Valentinov considered Lenin's position dogmatic, unscientific and based on an inadequate understanding of philosophy. Relations soon deteriorated. In 1905, Valentinov returned illegally to Russia and defected to the Menshevik faction of the RSDRP. Valentinov had laid out his philosophy in the book Ernst Mach and Marxism (1907). Lenin wrote a long polemic, Materialism and Empirio-criticism (1908), against what he considered the baleful influence of empirio-criticism on the revolutionary movement. Valentinov, along with Bogdanov and Lunacharski, was one of his targets.

Valentinov countered with the book The Philosophical Conceptions of Marxism (1908). In this work he rejected the charge of idealism and, in his various philosophical writings, went out of his way to criticise former Marxists like Sergei Bulgakov and Petr Struve, who had embraced idealist philosophies.

===Post-Bolshevik activities===

During the abortive Revolution of 1905, Valentinov worked for the Ukrainian Menshevik party in various capacities but played a minor role in the political events of the day. He concentrated primarily on journalism, contributing to such papers as Russkoe Slovo (Russian Word) and Kievskaya Mysl (where Leon Trotsky was one of his colleagues). Valentinov published his articles under various pseudonyms. He adopted a moderate Internationalist position during the First World War. He welcomed the Revolution of 1917 but gradually grew disillusioned with Kerenski's provisional government and the Menshevik/SR leaders of the soviets.

After the October Revolution, Valentinov left the Menshevik party. He was appointed as a 'non-party specialist' to the Supreme Economic Council of Soviet Russia (Vesenkha), and was one of the architects of the New Economic Policy (NEP) after the Russian Civil War. He also founded the journal Torgovo-Promyshlennaya Gazeta (Commercial-Industrial Gazette). During those years he collaborated closely with Nikolai Bukharin.

After Lenin's death in 1924, Valentinov found his position in Soviet Russia increasingly precarious. He watched the rise of Joseph Stalin with alarm and firmly opposed moves to abandon the NEP in favour of a programme of rapid industrialisation and collectivisation of agriculture.

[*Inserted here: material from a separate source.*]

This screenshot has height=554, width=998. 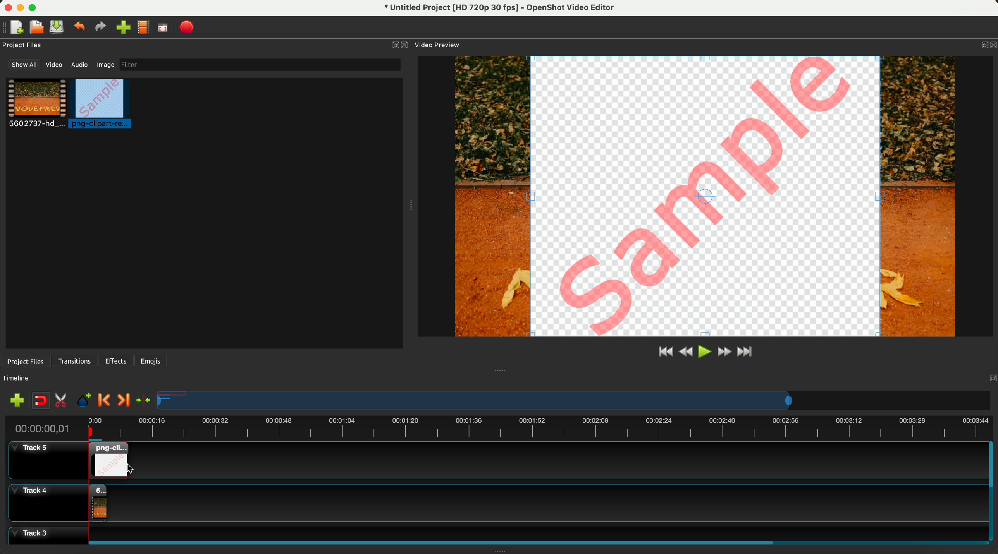 I want to click on close, so click(x=400, y=45).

As one of the most ardent defenders of the NEP, Valentinov felt that his life was in danger when Stalin decided definitively to abandon the NEP. In 1928, he fled from the Soviet Union and settled in Paris. He contributed to various émigré journals, now generally using the pseudonym 'E. Yurevski', and reconnected with the Menshevik exiles. Valentinov survived the Second World War in Paris.

Valentinov was frequently consulted by scholars (e.g., Leopold Haimson) on the early history of the Russian revolutionary movement and the Soviet Union. In the 1950s and '60s, Valentinov authored and edited various books on historical, philosophical, literary and economic subjects, including: My Encounters with Lenin (1953), Two Years with the Symbolists (1969), The Early Years of Lenin (1969) and The New Economic Policy and the Party Crisis after the Death of Lenin (1971). Several of these works appeared posthumously, as Nikolai Valentinov died in Paris on 26 August 1964.